1) Inspect your septic tank.
If your cottage has a septic system, be sure to follow the manufacturer’s service recommendations and timelines. If your system is due for an inspection, call in a professional to make sure it’s functioning properly before you close up to avoid any surprises in the spring.
2) Keep the sump pump pumping.
If your cottage has a sump pump, make sure it stays in good working order all winter long, or you could experience flooding when the snow starts to melt.
3) Drain your pipes.
Turn off your water supply and drain your pipes and all water containers to prevent them from freezing (and possibly bursting).
4) Clean your gutters.
Clogged gutters can cause water to back up under your shingles, leading to a leaky roof.
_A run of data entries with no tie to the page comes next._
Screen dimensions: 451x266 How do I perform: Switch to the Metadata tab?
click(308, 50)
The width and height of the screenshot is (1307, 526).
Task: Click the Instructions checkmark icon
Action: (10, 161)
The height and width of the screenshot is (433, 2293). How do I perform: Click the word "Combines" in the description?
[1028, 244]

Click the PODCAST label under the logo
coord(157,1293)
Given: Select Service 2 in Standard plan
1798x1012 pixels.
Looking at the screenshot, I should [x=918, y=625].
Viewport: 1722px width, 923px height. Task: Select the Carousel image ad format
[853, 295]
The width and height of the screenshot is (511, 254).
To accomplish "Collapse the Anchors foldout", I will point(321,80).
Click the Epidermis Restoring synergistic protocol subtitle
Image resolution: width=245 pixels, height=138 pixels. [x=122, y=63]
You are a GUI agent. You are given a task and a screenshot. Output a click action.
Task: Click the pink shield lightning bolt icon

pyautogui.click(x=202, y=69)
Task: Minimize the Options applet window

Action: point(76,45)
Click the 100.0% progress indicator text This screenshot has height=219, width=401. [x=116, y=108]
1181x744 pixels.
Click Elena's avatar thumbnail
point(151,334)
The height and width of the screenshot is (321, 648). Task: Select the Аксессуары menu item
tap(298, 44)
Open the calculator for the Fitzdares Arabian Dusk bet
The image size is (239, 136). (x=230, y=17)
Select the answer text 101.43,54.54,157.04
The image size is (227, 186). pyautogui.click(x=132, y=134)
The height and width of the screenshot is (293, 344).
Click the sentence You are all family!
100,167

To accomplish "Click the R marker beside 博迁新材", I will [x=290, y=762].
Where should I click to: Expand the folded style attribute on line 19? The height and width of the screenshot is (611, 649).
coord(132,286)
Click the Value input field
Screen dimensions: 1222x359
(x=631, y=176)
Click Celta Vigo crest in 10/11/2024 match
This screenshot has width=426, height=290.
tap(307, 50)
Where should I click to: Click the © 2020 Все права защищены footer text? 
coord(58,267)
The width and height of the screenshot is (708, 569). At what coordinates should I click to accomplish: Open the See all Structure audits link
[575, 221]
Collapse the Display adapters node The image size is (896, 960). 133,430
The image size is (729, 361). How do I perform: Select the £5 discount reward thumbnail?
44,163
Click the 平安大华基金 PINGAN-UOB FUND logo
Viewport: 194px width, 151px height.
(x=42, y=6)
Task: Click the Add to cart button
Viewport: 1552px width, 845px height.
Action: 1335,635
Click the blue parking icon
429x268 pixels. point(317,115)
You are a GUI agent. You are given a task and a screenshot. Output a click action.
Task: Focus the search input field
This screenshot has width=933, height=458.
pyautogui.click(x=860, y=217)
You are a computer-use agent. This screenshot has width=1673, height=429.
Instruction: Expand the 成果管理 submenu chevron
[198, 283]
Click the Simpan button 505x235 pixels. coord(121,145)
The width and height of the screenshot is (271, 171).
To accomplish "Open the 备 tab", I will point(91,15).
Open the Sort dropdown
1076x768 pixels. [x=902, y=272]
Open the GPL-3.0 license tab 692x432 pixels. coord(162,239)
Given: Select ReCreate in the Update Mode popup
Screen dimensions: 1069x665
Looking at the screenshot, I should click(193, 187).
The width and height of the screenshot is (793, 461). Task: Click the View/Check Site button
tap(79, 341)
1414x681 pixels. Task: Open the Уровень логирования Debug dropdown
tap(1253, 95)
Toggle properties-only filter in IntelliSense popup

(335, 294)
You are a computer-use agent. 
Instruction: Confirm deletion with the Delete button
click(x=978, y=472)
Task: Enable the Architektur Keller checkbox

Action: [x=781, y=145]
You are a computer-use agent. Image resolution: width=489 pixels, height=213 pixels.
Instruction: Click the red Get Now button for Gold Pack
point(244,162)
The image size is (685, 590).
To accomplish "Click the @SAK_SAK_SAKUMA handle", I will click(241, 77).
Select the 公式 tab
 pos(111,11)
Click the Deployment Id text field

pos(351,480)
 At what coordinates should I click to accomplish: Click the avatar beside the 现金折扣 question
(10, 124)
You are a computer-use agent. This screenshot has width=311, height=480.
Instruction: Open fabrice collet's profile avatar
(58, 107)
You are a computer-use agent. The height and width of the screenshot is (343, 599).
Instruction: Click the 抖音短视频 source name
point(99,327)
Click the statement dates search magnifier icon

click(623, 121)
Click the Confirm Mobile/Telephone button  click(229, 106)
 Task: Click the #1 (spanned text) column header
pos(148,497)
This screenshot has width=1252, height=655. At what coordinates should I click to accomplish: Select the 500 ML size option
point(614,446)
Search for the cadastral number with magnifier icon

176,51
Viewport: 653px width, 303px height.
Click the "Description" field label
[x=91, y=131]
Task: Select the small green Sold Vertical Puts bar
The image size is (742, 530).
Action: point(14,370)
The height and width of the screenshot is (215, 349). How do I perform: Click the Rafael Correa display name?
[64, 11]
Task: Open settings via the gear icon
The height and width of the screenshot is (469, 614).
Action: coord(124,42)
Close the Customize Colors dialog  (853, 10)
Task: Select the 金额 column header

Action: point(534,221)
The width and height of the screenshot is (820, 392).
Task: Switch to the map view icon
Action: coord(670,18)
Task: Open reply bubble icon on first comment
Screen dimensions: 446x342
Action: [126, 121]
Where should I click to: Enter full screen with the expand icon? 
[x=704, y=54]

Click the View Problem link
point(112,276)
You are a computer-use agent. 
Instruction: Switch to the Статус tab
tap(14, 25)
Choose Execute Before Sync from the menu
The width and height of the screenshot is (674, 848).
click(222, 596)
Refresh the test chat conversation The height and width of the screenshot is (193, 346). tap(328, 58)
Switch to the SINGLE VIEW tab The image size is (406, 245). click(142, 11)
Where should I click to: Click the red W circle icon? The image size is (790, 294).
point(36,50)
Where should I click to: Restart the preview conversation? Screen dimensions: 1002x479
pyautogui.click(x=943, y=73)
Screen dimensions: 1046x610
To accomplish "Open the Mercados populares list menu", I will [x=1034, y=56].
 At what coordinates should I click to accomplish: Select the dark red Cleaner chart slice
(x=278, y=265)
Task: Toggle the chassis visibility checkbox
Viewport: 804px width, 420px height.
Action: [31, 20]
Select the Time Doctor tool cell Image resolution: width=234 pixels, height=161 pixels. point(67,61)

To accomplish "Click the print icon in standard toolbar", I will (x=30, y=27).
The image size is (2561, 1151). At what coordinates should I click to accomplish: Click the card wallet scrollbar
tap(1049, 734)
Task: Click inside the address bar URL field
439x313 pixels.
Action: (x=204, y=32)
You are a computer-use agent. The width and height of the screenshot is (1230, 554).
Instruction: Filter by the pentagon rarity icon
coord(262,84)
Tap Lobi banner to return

Once all of the leaves have fallen off the nearby trees, clean out your gutters so rain and melting snow can flow free.
5) Inspect your roof.
Snow buildup over the winter can cause roofs to leak or even cave in, so replace broken or missing shingles before the winter weather sets in.
6) Keep pesky pests outdoors.
Check for any openings small animals may be able to squeeze through to make their way into your cottage. If you have a chimney, use a chimney cap or cover to stop unwanted visitors from getting in.
7) Unplug major appliances.
While it might not be a good idea to turn off your entire power supply (this could cause your sump pump, exterior lighting, and alarm system to stop working), unplugging larger appliances or turning off the power to these appliances can prevent fires and electrical issues.
8) Turn the heating down (or off).
If your cottage has a furnace, consider setting the thermostat to around 10°C to prevent frost build-up, or turn it off entirely to save energy — but only if you’ve properly prepared your pipes to prevent freezing. If you opt for the latter, be sure to turn the gas off, too. If you use space heaters, turn off their power supply on your electrical panel.
9) Get rid of fire hazards.
Pack up and remove loose paper products (like books and newspapers), old rags, chemicals, and other items that could easily catch or spread fire.
10) Clean out the fridge and cupboards.
Food can attract insects and animals. When you’re ready to call it a season, pack up all food (even dry and canned goods) and take it home with you.